* YOUR INSTRUCTIONS
Output the exact lines that start at the one containing "Task: Click the 0.0075 y-axis label" and continue to the last line of the entries below; do not output pictures.
(ENTRIES SUPPLIED)
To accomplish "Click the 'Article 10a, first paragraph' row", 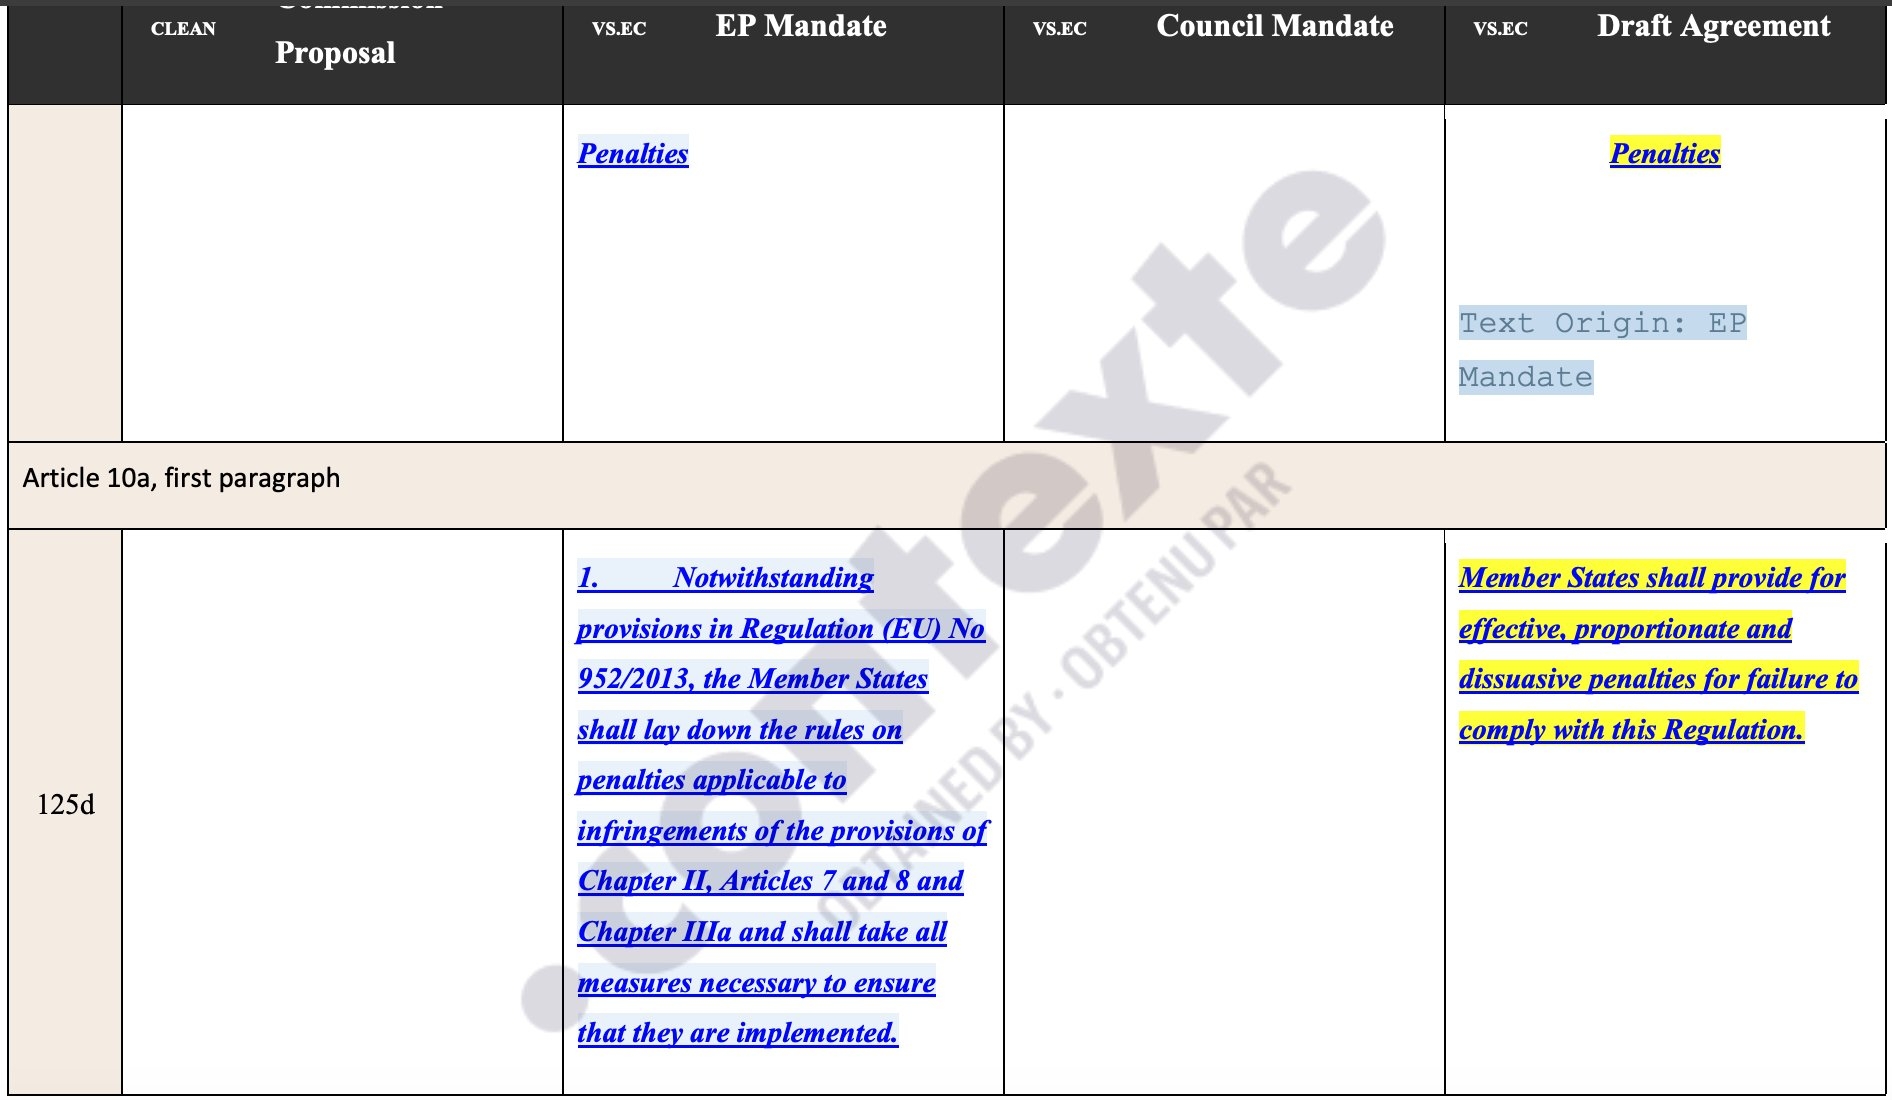I will pyautogui.click(x=182, y=478).
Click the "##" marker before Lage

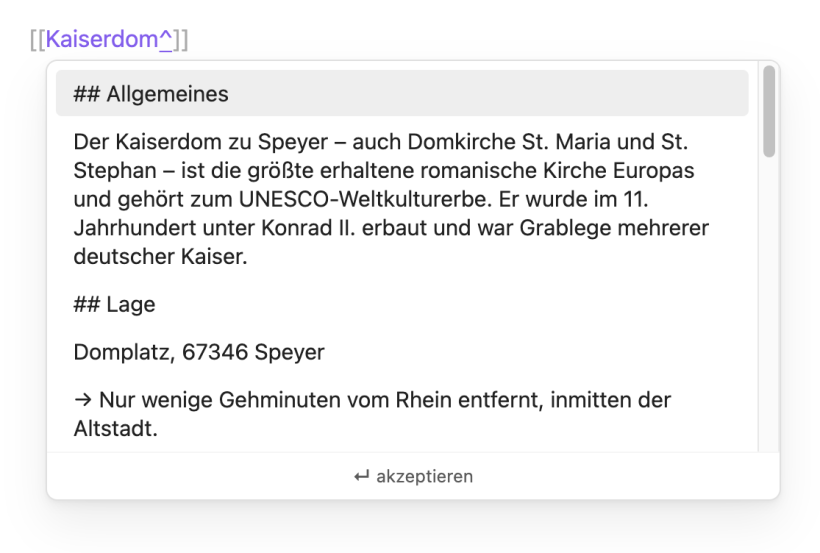point(87,304)
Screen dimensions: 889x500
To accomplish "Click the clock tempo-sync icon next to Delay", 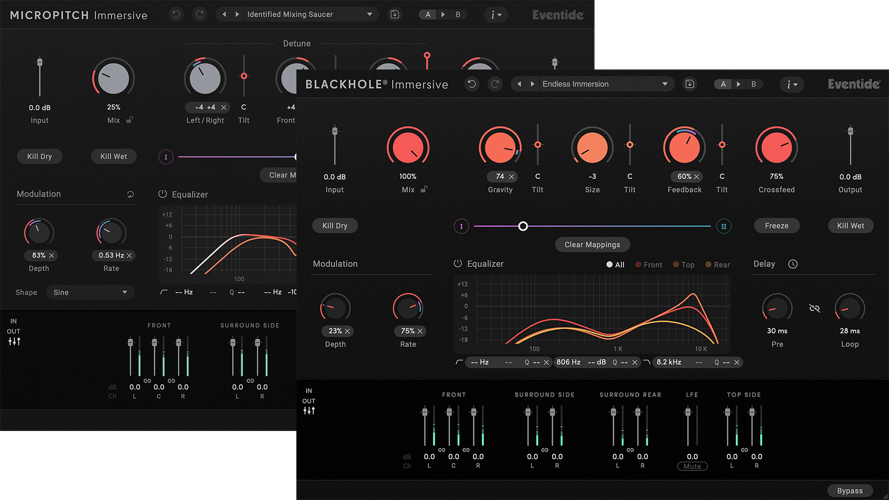I will pos(793,265).
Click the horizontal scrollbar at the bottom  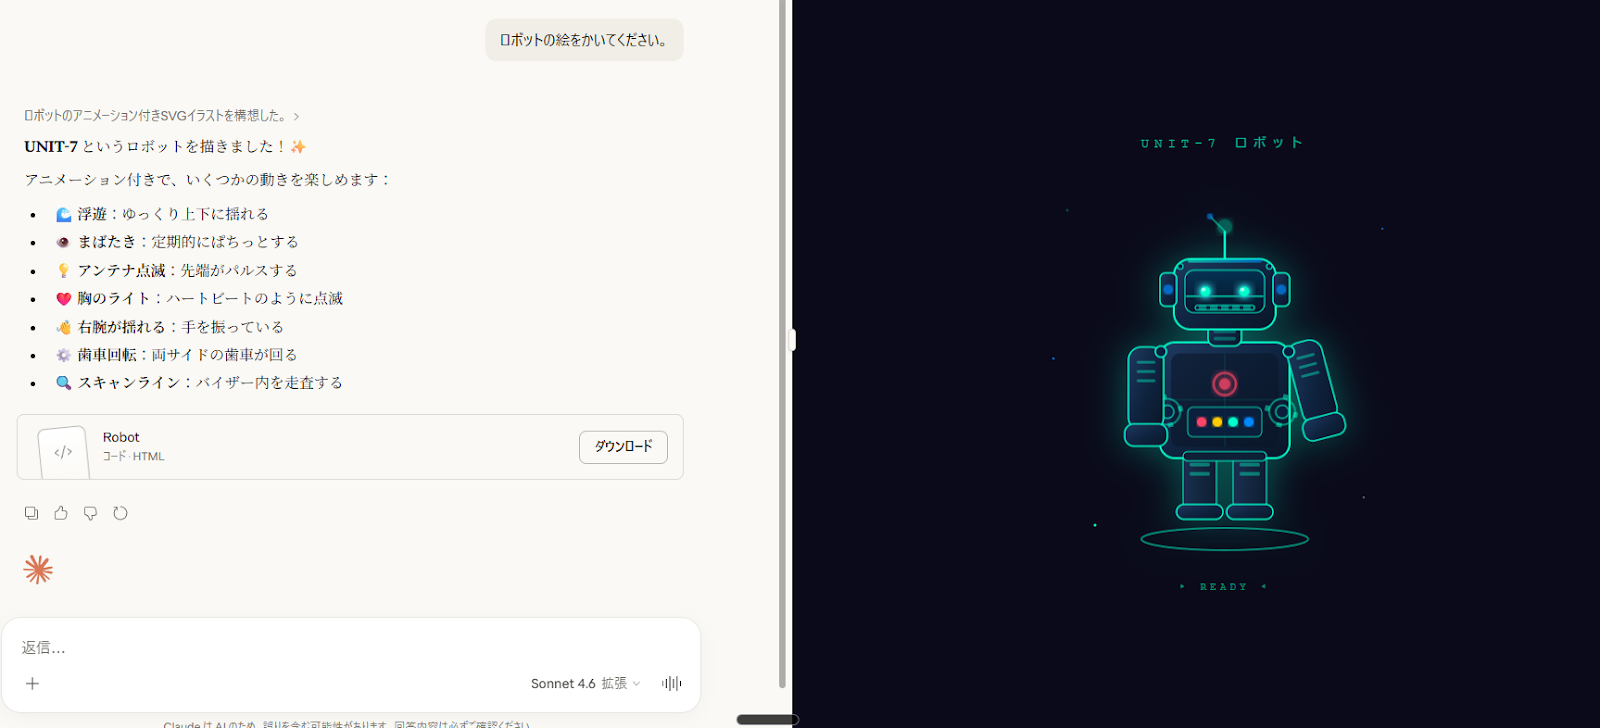[767, 719]

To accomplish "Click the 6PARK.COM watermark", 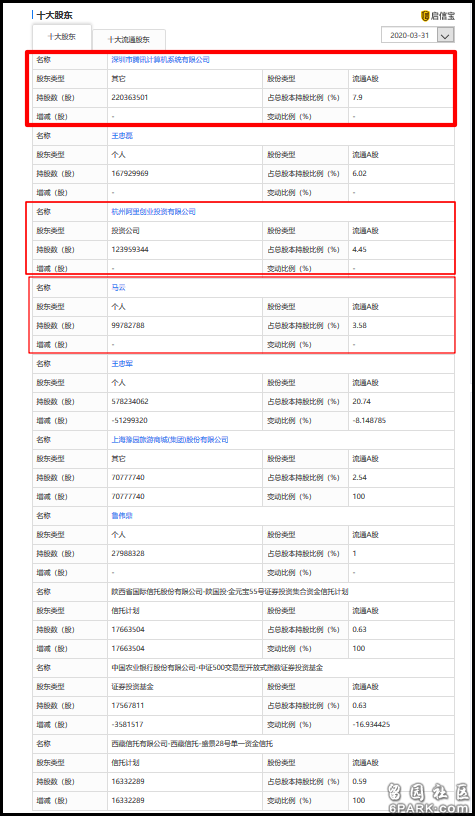I will [431, 808].
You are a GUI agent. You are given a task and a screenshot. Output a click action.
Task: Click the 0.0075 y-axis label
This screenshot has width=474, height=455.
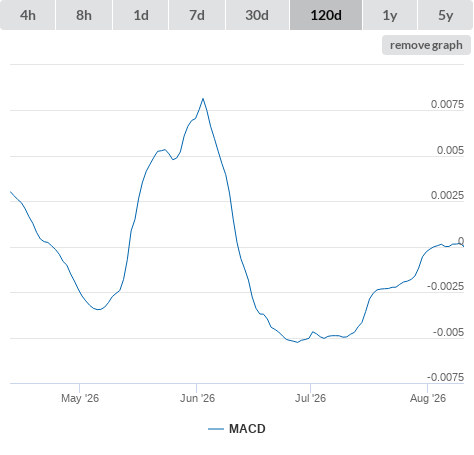447,104
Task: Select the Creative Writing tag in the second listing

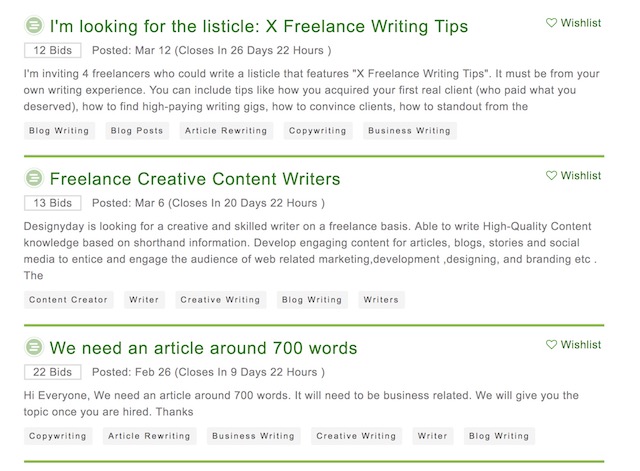Action: [x=220, y=300]
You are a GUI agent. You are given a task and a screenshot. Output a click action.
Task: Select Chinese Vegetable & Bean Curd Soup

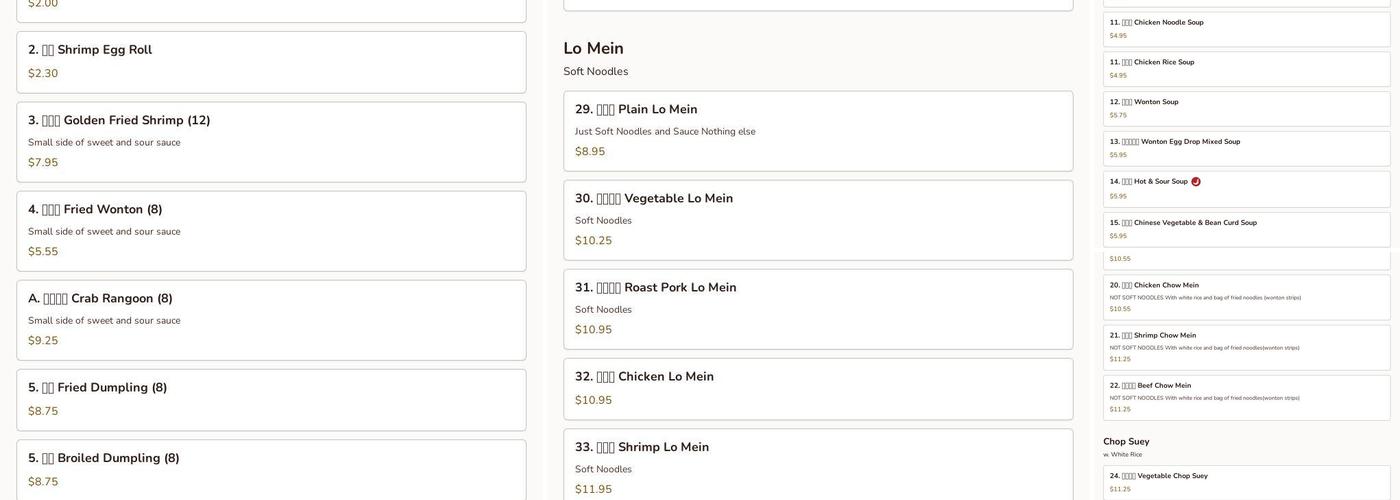1246,229
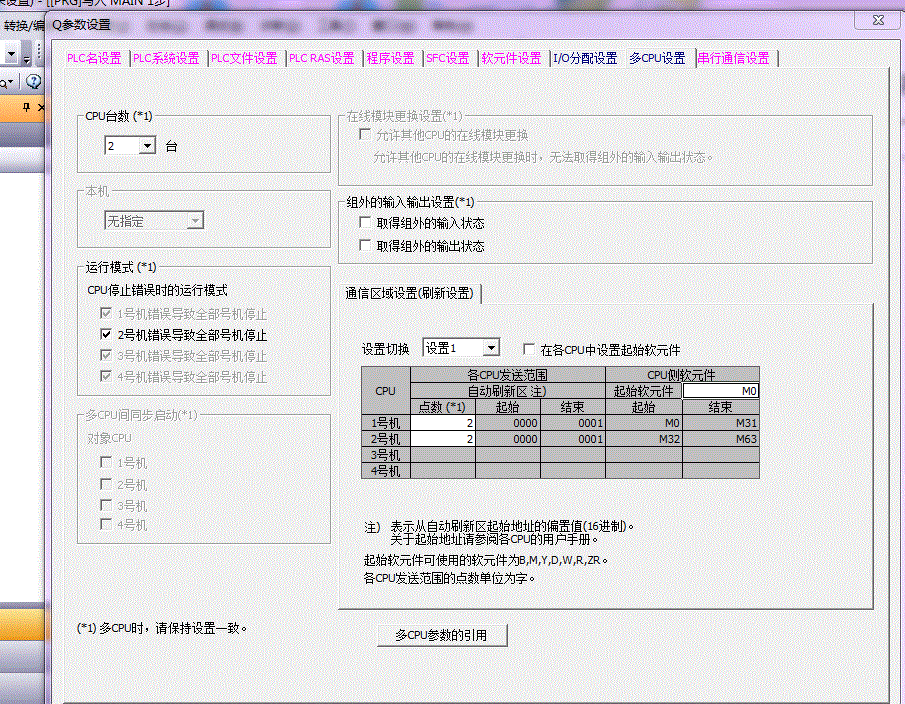Select the 通信区域设置(刷新设置) tab
The width and height of the screenshot is (905, 704).
point(408,293)
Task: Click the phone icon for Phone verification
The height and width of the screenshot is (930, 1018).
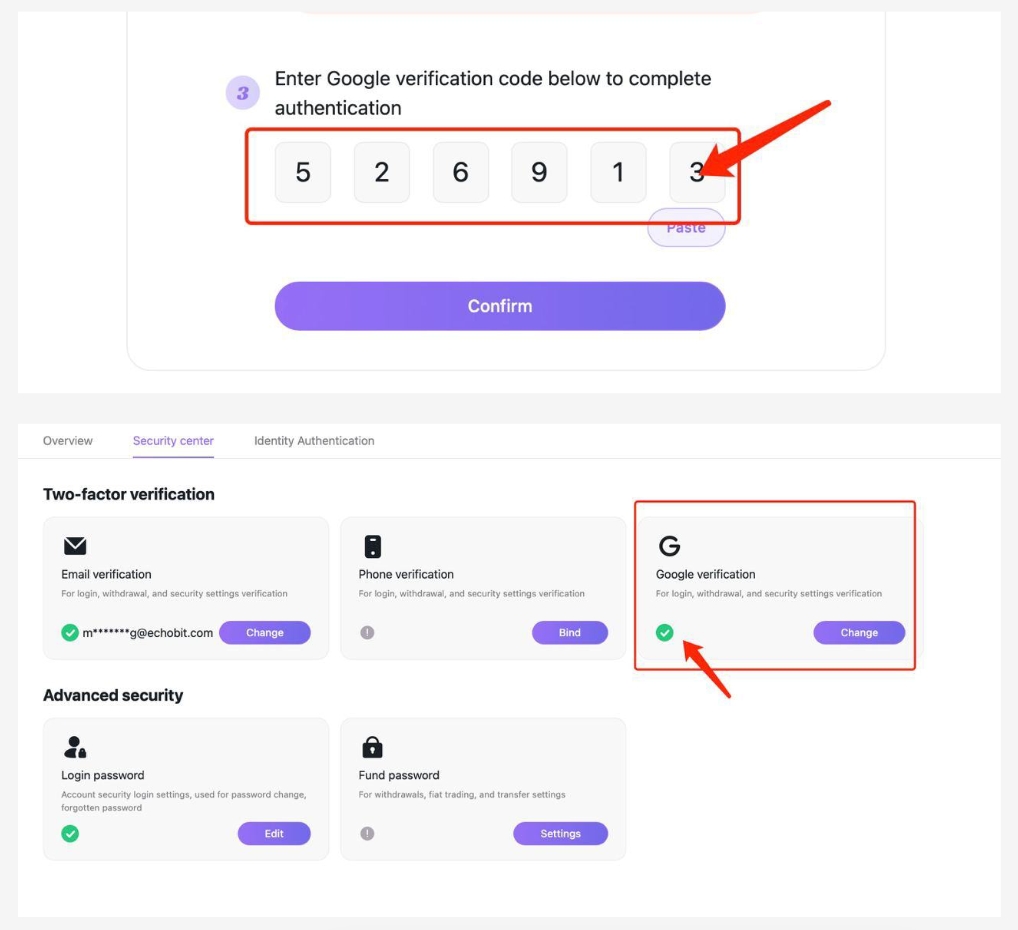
(End ENTRIES SUPPLIED)
* REPLY TO THE EXERCISE
Task: Click the 0.0075 y-axis label
This screenshot has width=474, height=455.
447,104
Task: Select the Creative Writing tag in the second listing

Action: [x=220, y=300]
You are a GUI agent. You are given a task and a screenshot. Output a click action.
Task: Select Chinese Vegetable & Bean Curd Soup

1246,229
Select the 通信区域设置(刷新设置) tab
The width and height of the screenshot is (905, 704).
point(408,293)
Task: Click the phone icon for Phone verification
The height and width of the screenshot is (930, 1018).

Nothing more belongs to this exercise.